_QUOTED PASSAGE_
|---|
Last updated on April 12th, 2017
This week I donated my fat-pants and started taking my vitamins again.
When I started out eating low-carb eight months ago, I was just trying to lose weight. I was focused on pounds, not inches, and I didn’t have a specific goal for my waist-line circumference.
Gradually, I settled on reducing my waist-line to under 40 inches as a worthwhile and realistic goal. I have now achieved that goal.
Today I pulled a dozen pairs of pants out of my closet, all too big for me to wear. I’ll be donating them to Goodwill. They are size 44 waist, 32 inseam.
My current size is 38-32. So I’m slimmer, but not shorter. My legs are still long enough to reach the ground.
Who knows — I may contract a couple more inches around the middle, but as long as I can wear the 38-32s, I’ll be happy. If they get too tight, I’ll know I have work to do.
Oddly, I can still wear many of my old shirts without a problem. I’m not sure about my sweaters. With the warm fall around here, I haven’t worn a sweater yet. I have a lot of sweaters, too, which were always useful in camouflaging my girth. The ones that are too stretched out will be joining the Goodwill collection.
Somewhere there will be a stomach to match them.
Multivitamin supplements resumed
I started taking a daily multivitamin earlier this year. I wasn’t sure I needed it, but I figured it couldn’t hurt.
Then came news that maybe it could hurt, and I had second thoughts.
A few weeks ago, following the publication of a study in the Archives of Internal Medicine that found a possible association between taking vitamin and mineral supplements and, well, dying, I decided to lay off my daily supplements. This was illogical of me. First, the study was focused on a population of older women only. Second, the greatest risk (if you can call it that) was associated with taking iron supplements. Not only am I not a woman, but I’ve never taken iron.
Even for the target population, the finding was stated in weaselly language: “. . . several commonly used dietary vitamin and mineral supplements may be associated with increased total mortality risk” (italics mine).
Dr. Mark Hyman, arguing for Why You Should Not Stop Taking Your Vitamins, points out numerous flaws with this and other vitamin studies. Essentially, Dr. Hyman asserts, vitamins aren’t drugs and can’t be tested the way drugs are. Yet that is how they are approached. Such studies also fail to consider why subjects may be taking supplements in the first place. Often, it is to try to compensate for poor diets or deal with existing health problems.
Now that I’ve had time to think it over, I have resumed taking my multi-vitamin. For good measure, I’m taking an extra dose of vitamin D, too.
|---|
_MATERIAL SUPPLIED_
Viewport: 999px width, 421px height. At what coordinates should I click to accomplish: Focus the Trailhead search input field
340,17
|---|
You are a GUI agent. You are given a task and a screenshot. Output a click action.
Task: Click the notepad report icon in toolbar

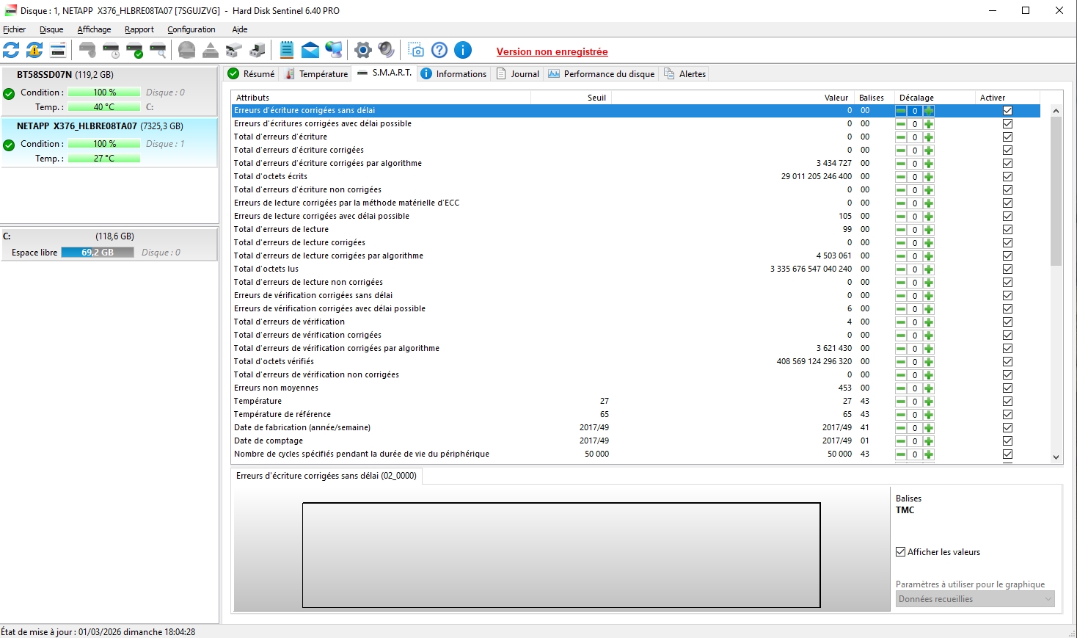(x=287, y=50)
|---|
_WORK ITEM 1_
Repeat everything in the weight-loss post from "Multivitamin supplements resumed" down to "never taken iron.".
_WORK ITEM 2_
Translate this sentence from the weight-loss post into Spanish: "Today I pulled a dozen pairs of pants out of my closet, all too big for me to wear."
_WORK ITEM 3_
According to the weight-loss post, why was it illogical for the writer to stop taking daily supplements after the study came out?

_WORKED SOLUTION 1_
Multivitamin supplements resumed
I started taking a daily multivitamin earlier this year. I wasn’t sure I needed it, but I figured it couldn’t hurt.
Then came news that maybe it could hurt, and I had second thoughts.
A few weeks ago, following the publication of a study in the Archives of Internal Medicine that found a possible association between taking vitamin and mineral supplements and, well, dying, I decided to lay off my daily supplements. This was illogical of me. First, the study was focused on a population of older women only. Second, the greatest risk (if you can call it that) was associated with taking iron supplements. Not only am I not a woman, but I’ve never taken iron.

_WORKED SOLUTION 2_
Hoy saqué de mi armario una docena de pares de pantalones, todos demasiado grandes para que yo los usara.

_WORKED SOLUTION 3_
The study looked only at older women, and the greatest risk was linked to iron supplements. The writer is not a woman and has never taken iron.